In what has been considered a huge win for community pharmacists, the Department of Health and Human Services (HHS) Office of the General Counsel (OGC) issued an Advisory Opinion on May 19, 2020.

The Advisory Opinion concluded that the Public Readiness and Emergency Preparedness (PREP) Act preempts certain state licensure laws that would otherwise prevent pharmacists from ordering and administering COVID-19 diagnostic tests.

The OGC held that both the PREP Act and the HHS Secretary’s March 10, 2020 declaration under the PREP Act specifically designate licensed pharmacists as “qualified persons” and that by doing so, “the Secretary has also authorized licensed pharmacists to order and administer FDA-authorized COVID-19 tests in states where the licensed pharmacists are not authorized to do so.” The Advisory Opinion concludes that:

any state or local law or legal requirement that prohibits or effectively prohibits licensed pharmacists from ordering and administering FDA-authorized COVID-19 tests are different from or in conflict with the declaration—and therefore, a legal requirement under the PREP Act.
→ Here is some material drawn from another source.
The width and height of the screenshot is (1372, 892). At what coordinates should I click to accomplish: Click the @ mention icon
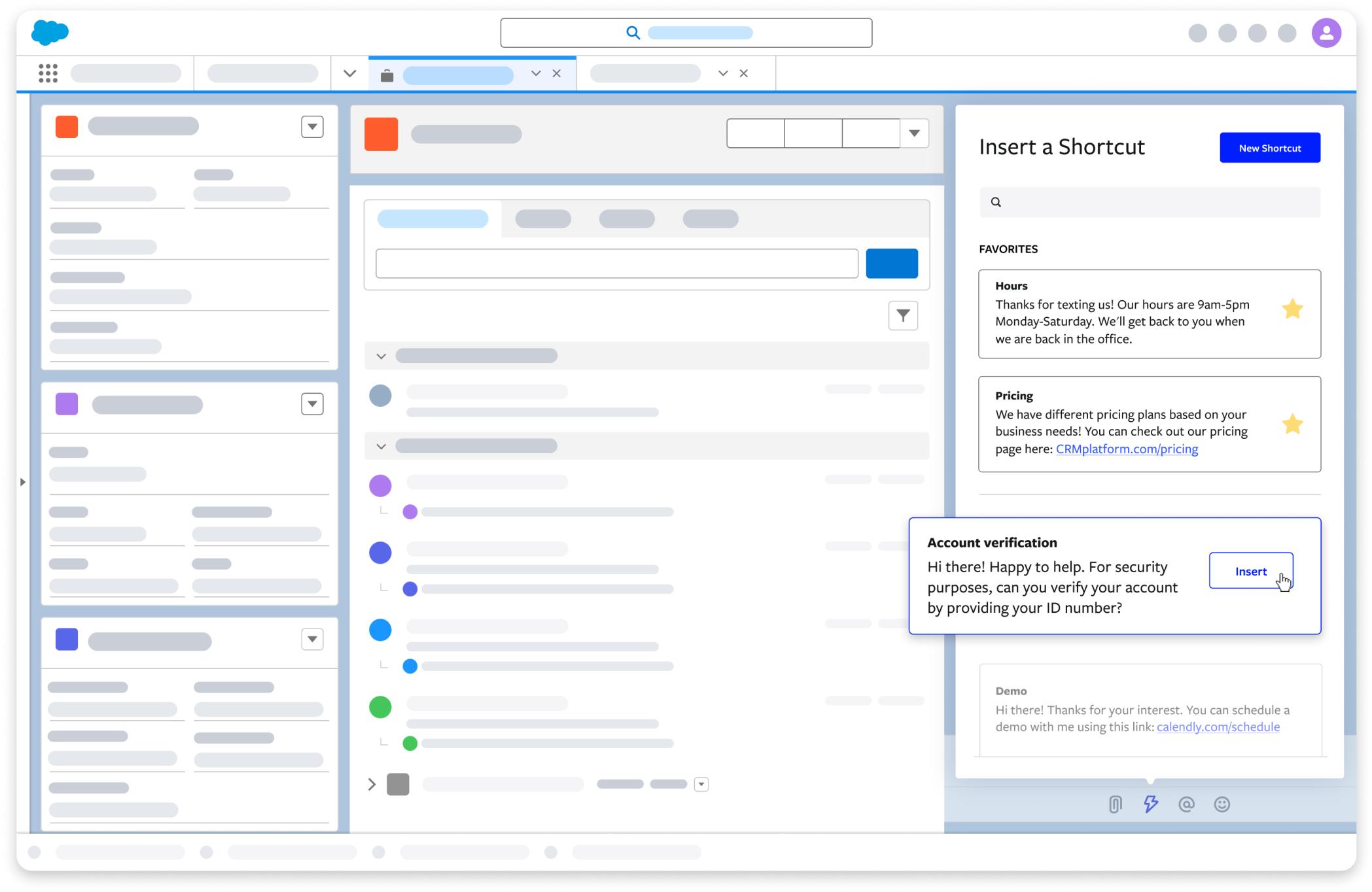[x=1187, y=804]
So during the effective period of the PREP Act declaration, a state or locality cannot establish, enforce, or continue any such legal requirements under the PREP Act’s preemption provision.

An Advisory Opinion does not have the force or effect of law, and does not bind HHS, or the federal courts. However, some states, like Alaska, New Mexico, Virginia, and California, already have waived laws that might otherwise limit a pharmacist’s ability to order and administer COVID-19 tests.